Everything in life starts with the self as shaped by the well of life experiences. Hillel embraced this concept and is quoted in the Talmud as follows: “That which is hateful to you do not do to others; that is the entire Torah, everything else is commentary; now go and study” (Shabbat 31a). His maxim assumes common denominators among people, but commonalities may be belied by the disability divide or by not knowing disability protocol and the appropriate ways to interact with people with disabilities or with disabilities other than one’s own. When the disability well is dry, determining “that which is hateful to others” may result in outdated paternal or patronizing approaches, under or over-sensitivities, unrealistic assessments of ability, and assumptions that disability is self-defining and the primary self-identity.

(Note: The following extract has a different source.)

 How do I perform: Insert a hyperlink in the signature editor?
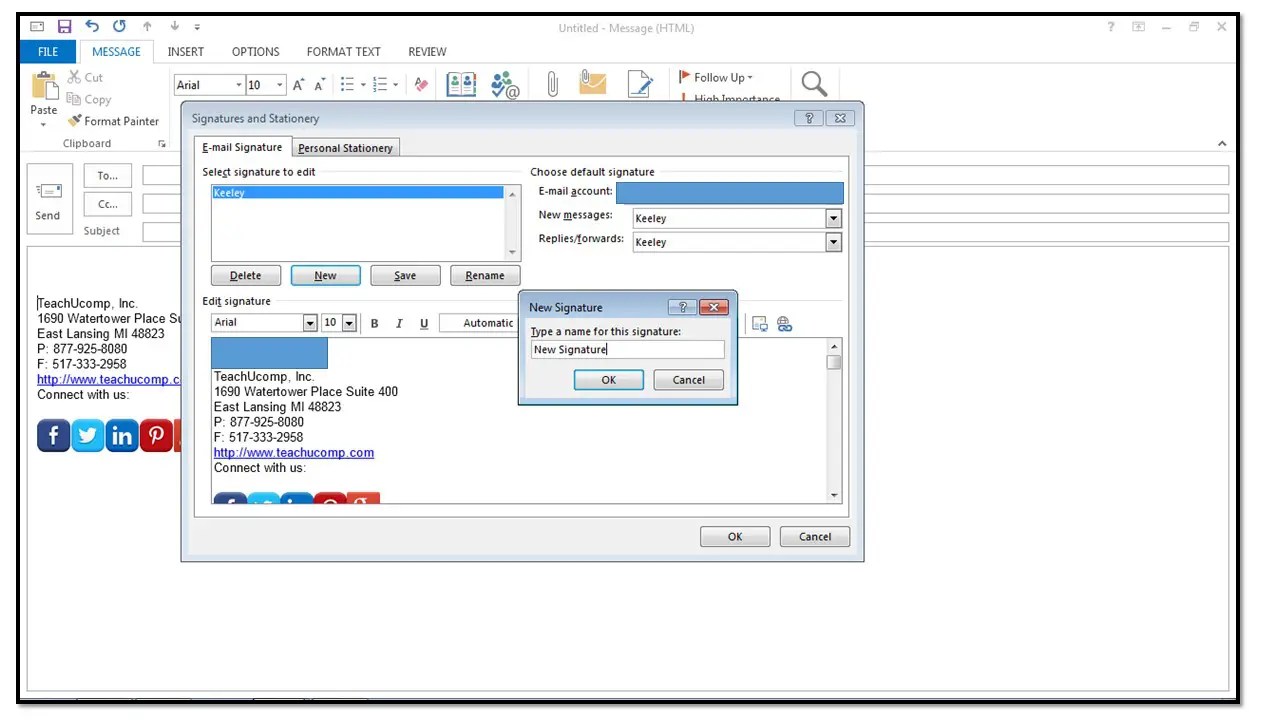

Although disability touches most people, it does so to varying degrees. Limited disability exposure may contribute to approaches which are misguided and driven by one’s own emotional discomfort. Optimal engagements depend on disability awareness to develop a foundation, a toolbox for appropriate interactions to individualize per person and disability. Followers of the Torah are also guided by a concomitant study of the intersections of Judaism and disability. These intersections serve as starting points for developing appropriate and realistic attitudes toward disability. They provide firm foundations for meaningful interactions so that there is more that can be drawn from the well of experiences and Torah values leading to greater understanding of “that which is hateful to others” in disability matters.
In Torah, in fact throughout Tanakh, there are references to the intersections of Judaism and disability. Rabbinic and current commentary on the intersections have wide ranges. Some commentary reinforces Judaism’s compassion toward disability, while others provide a historical account of how approaches toward disability have changed. There is also a body of disconcerting literature by sages, probably reflecting discomfort with disability, which claims that people with disabilities, depending on the condition, should be permanently relegated to subordinate statuses. This approach to disability received widespread, but not universal, support; and vestiges still remain.

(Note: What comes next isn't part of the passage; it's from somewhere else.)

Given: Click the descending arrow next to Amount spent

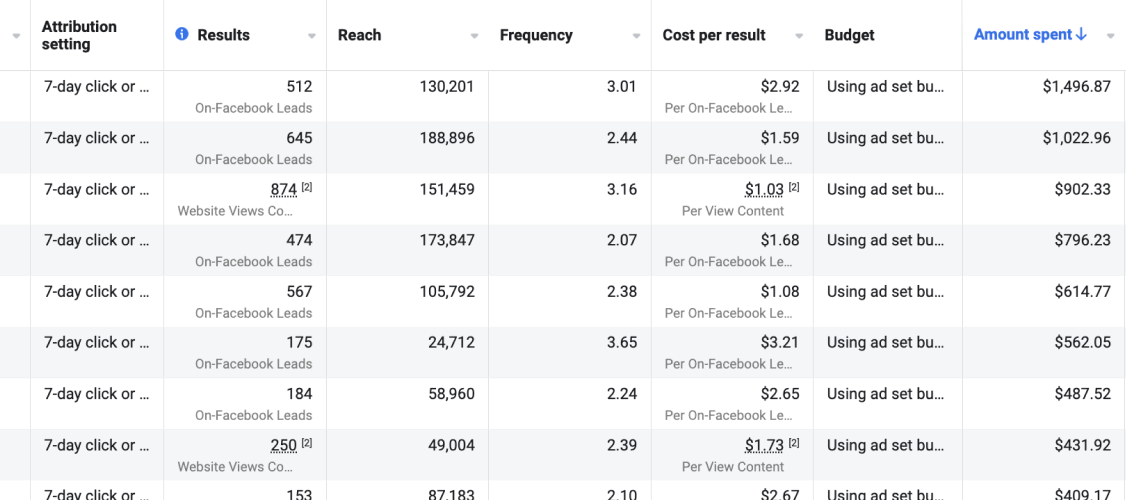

A fresh starting point for understanding what Judaism says about disability begins with a contemporary lens to study overt and covert textual intersections and understanding commentary based on its historical time. The outcome will contribute to better disability approaches for improved relationships. Others have started this study; this article will continue the discussion.
The Torah contains many passages about justice and mercy, not all of which specifically reference disability. Throughout the text, God commands that we should assist the widow, the orphan, and the poor. Assisting is the fulfillment of justice, tzedek, or loving kindness, and does not equate with superiority. Leviticus (19:14) is disability specific. This is the passage when God warns against cursing the deaf or placing a stumbling block before the blind, referencing two physical conditions, although interpretations include metaphoric references, too. Torah understood the incumbency of justice for people with disabilities before George H. W. Bush signed into law the Americans with Disabilities Act (ADA). This civil rights legislation, motivated by justice, focuses on people, not disability. The ADA ensures that people with disabilities receive equal opportunity in broad areas such as employment, higher education, utilization of public services, and communications.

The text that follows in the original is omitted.